- Arbeitsauftrag:
Setzen Sie den Bericht über den Bremer Lärmaktionsplan im Anschluss an seinen letzten Satz fort.

- Ausgangstext:

┄┄┄┄┄┄┄┄┄┄┄┄┄┄┄┄┄┄┄┄

LÄRMSCHUTZ: Jetzt wird der Lärm neu kartiert

Nach den Vorgaben der EU muss Bremen den zweiten „Lärmaktionsplan“ auflegen. Bis Ende Mai sind alle aufgerufen, den Lärmplan der Behörde zu ergänzen.

Da helfen auch keine Schallschutzfenster. Bild: dpa

„Lärm ist nicht nur eine Belästigung, sondern macht Menschen auch krank“, erklärte Bremens Umweltsenator Joachim Lohse gestern zur Vorstellung des neuen „Lärmaktionsplanes“. Die Europäische Union (EU) verlangt es, dass die Ballungsräume sich mit dem Thema der Lärmbelastung befassen, und der grüne Umweltsenator nimmt das gerne zum Anlass, um etwas Geld für lärmmindernde Maßnahmen zu fordern. Insgesamt sei mit dem „Aktionsplan“ 2009 die Zahl der Menschen, die nachts mehr Lärm ertragen müssen als die Richtwerte der Behörde erlaubt, von 6.200 auf 4.000 „gesenkt“ worden, teilte der Senator mit.

┄┄┄┄┄┄┄┄┄┄┄┄┄┄┄┄┄┄┄┄

- Gesammeltes Material:
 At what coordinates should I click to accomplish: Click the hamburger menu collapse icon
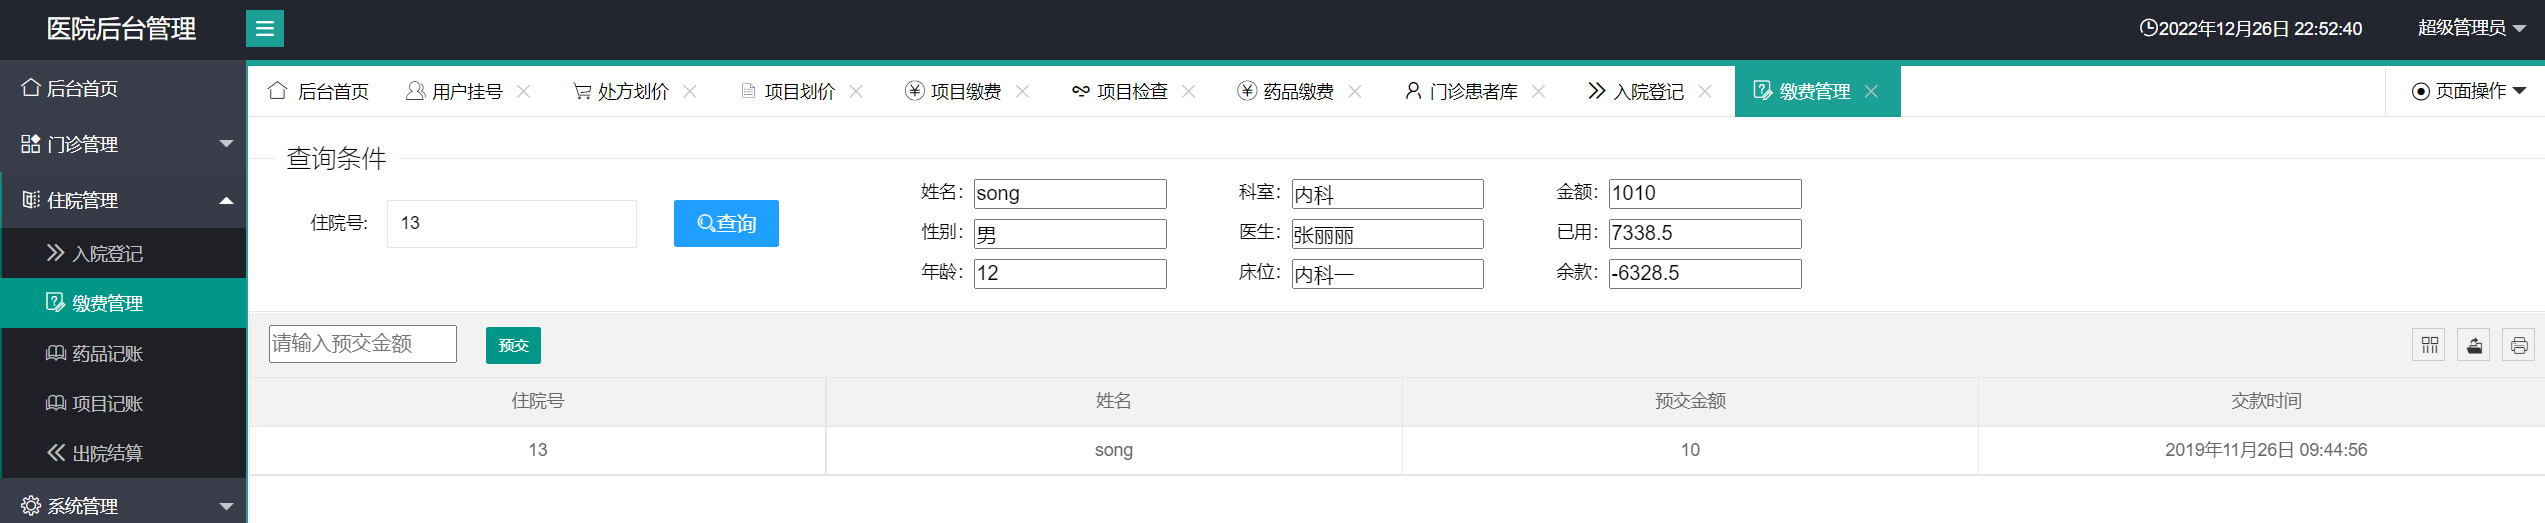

┄┄┄┄┄┄┄┄┄┄┄┄┄┄┄┄┄┄┄┄

- Lösung:
Zur Förderung von Lärmschutz-Fenstern sieht der Haushaltsplan 500.000 Euro pro Jahr vor, damit kann rund 2.500 Menschen geholfen werden. Lieber als die Abdämmung der Folgen wäre dem Senator allerdings eine Reduzierung des Schalles an der Quelle. Da werden allerdings die Grenzen eines kommunalen Dezernenten sehr schnell deutlich: Bei den Bahnlinien ist die Bundesbahn zuständig, bei Autobahnen finanziert der Bund Lärmschutz oder auch nicht und beim Flughafen, wo es mehr Landes-Kompetenzen gäbe, verhindern wirtschaftspolitische Interessen sogar eine Eindämmung des Nachtlärms. Die „billigste“ Reduzierung des Verkehrslärms wäre durch eine Geschwindigkeitsbeschränkung zu erreichen – nachdem die Grünen in Bremen mit der Devise „Tempo 30 überall“ gescheitert sind, wollen sie nun auf EU-Ebene wenigstens darüber reden.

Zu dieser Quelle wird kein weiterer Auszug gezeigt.